O CEO afirmou durante um webcast em 17 de fevereiro que o FDA demonstrou forte interesse em uma estratégia de submissão agressiva, incluindo a possibilidade de submissão contínua (rolling submission) e revisão contínua (rolling review). A empresa planeja buscar uma submissão regulatória contínua junto ao FDA e pretende protocolar um New Drug Application no quarto trimestre. O CEO indicou que a empresa espera estar pronta para lançar comercialmente nos EUA ao final deste ano.

Mais de quatro milhões de adultos nos EUA são afetados por depressão resistente ao tratamento a cada ano, e apenas o Spravato (esketamine) da Johnson & Johnson, um spray nasal aprovado para TRD em 2019 e posteriormente aprovado também para transtorno depressivo maior, recebeu liberação do FDA para a condição. A receita anual do Spravato está se aproximando de US$ 2 bilhões.

O CEO observou que os pacientes precisam de 10 tratamentos com Spravato até a semana 6 para alcançar um efeito semelhante ao que está sendo observado com COMP360 na semana 6, com um ou dois tratamentos. O CEO afirmou que não há medicamentos aprovados para depressão, incluindo Spravato, que ofereçam efeito de início rápido, clinicamente significativo, e desfechos duradouros com apenas um ou dois tratamentos.

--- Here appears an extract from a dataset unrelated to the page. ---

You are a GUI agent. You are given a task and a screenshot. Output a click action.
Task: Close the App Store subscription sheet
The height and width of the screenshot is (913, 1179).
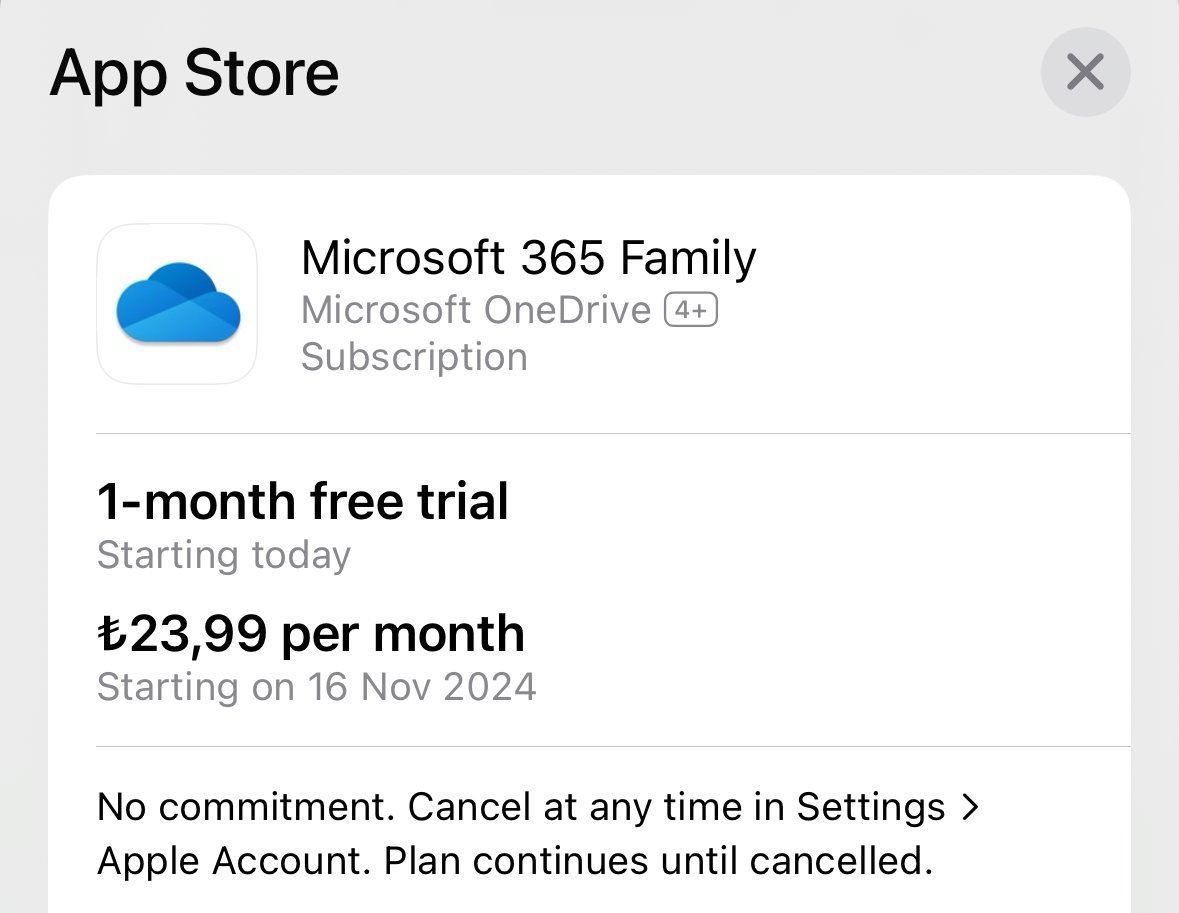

A empresa reconheceu que ajustou o cronograma do COMP006 em 2024, citando um alto grau de escrutínio quanto ao desmascaramento (unblinding), que é muito relevante para os estudos — isto é, a possibilidade de pacientes ou clínicos inferirem a alocação do tratamento devido aos efeitos perceptíveis do medicamento, comprometendo assim a integridade de um estudo cego.

O diretor médico afirmou em um comunicado à imprensa que, no cenário muito limitado de tratamentos para TRD, esse potencial tratamento realmente se destaca por sua eficácia extremamente rápida e sustentada, expressando gratidão aos participantes, investigadores e equipe de estudos clínicos por suas contribuições inestimáveis aos ensaios.